==== Provided information

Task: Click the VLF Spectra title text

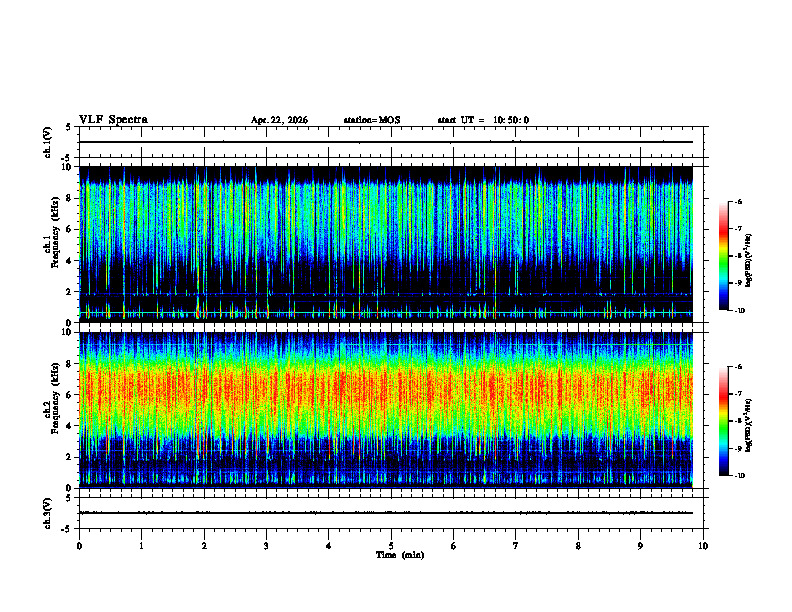Action: tap(113, 120)
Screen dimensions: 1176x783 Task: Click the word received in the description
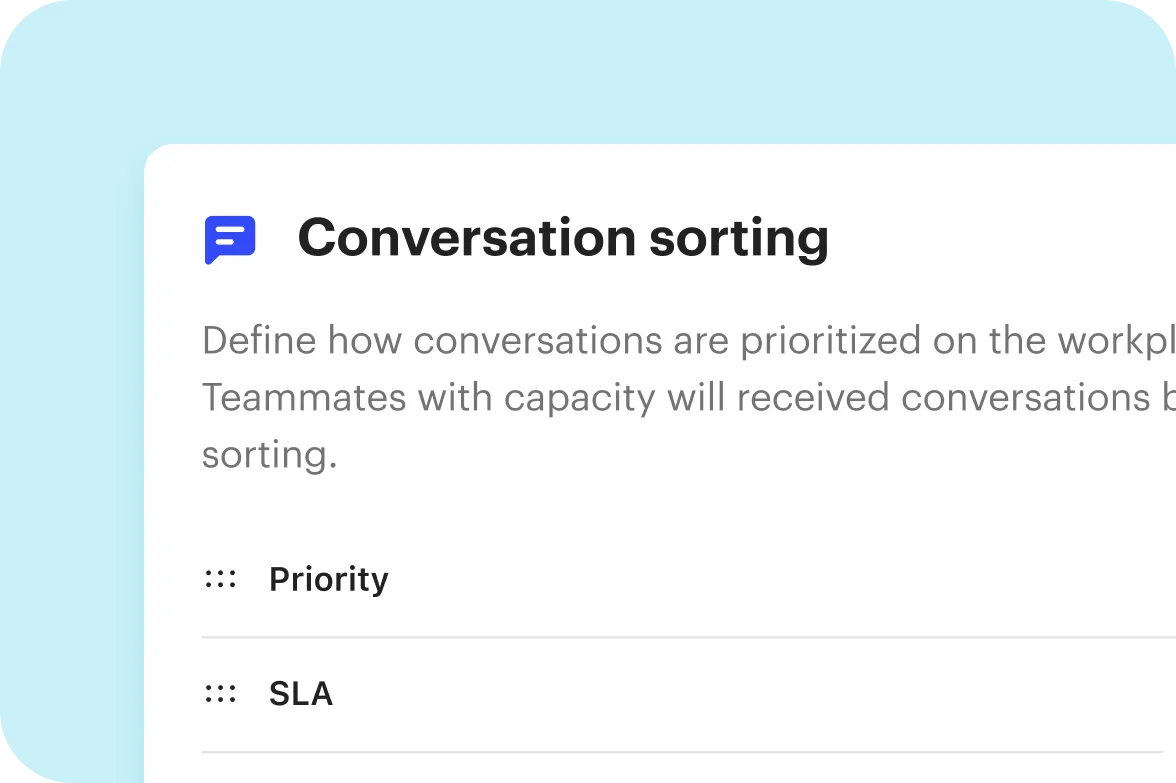point(813,398)
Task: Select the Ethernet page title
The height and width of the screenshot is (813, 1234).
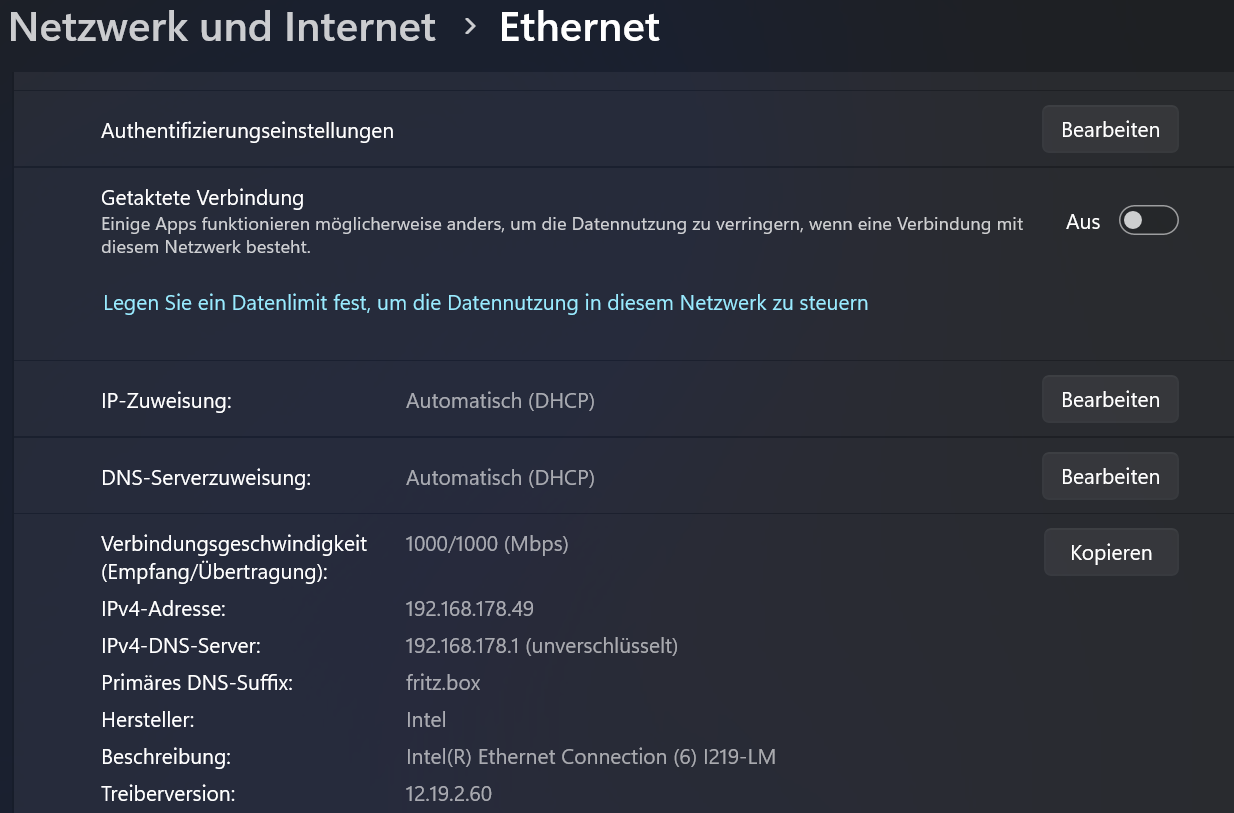Action: point(579,27)
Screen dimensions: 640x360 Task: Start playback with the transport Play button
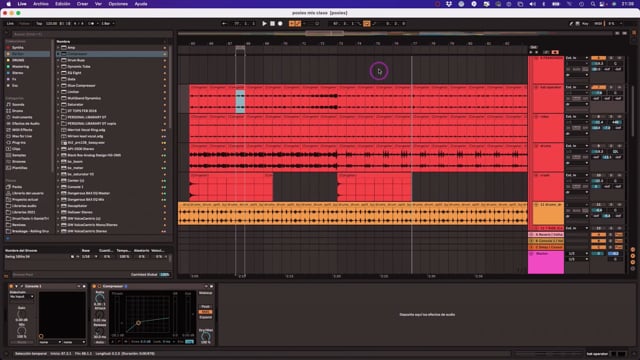pos(264,24)
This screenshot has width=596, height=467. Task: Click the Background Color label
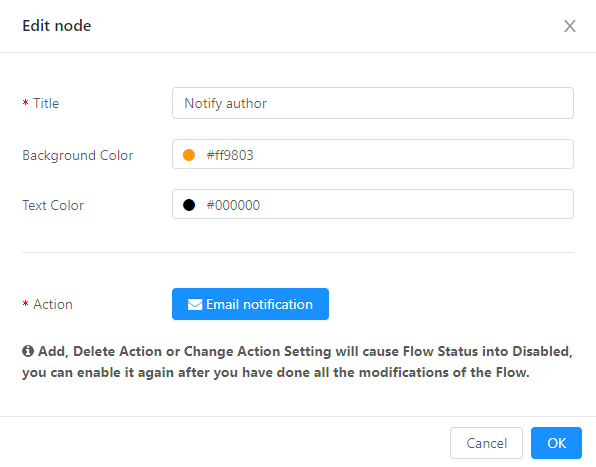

========

* [What you are asked to do]: Each line from the one containing "Screen dimensions: 1176x783" through the last line above should be retyped exactly, and no other line. Any picture is to be left out.

* [Output of the task]:
Screen dimensions: 1176x783 Task: Click the word received in the description
point(813,398)
Task: Select the Ethernet page title
The height and width of the screenshot is (813, 1234).
Action: point(579,27)
Screen dimensions: 640x360 Task: Start playback with the transport Play button
pos(264,24)
This screenshot has width=596, height=467. Task: Click the Background Color label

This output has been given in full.